◆ Record excerpts:
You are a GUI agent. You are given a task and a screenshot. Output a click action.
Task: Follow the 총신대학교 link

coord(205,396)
--
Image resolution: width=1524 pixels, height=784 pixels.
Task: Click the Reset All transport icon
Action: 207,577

◆ What is being asked:
Return the records verbatim, starting at the line that contains "You are a GUI" and stopping after the line that contains "coord(205,396)".

◆ Result of the exercise:
You are a GUI agent. You are given a task and a screenshot. Output a click action.
Task: Follow the 총신대학교 link

coord(205,396)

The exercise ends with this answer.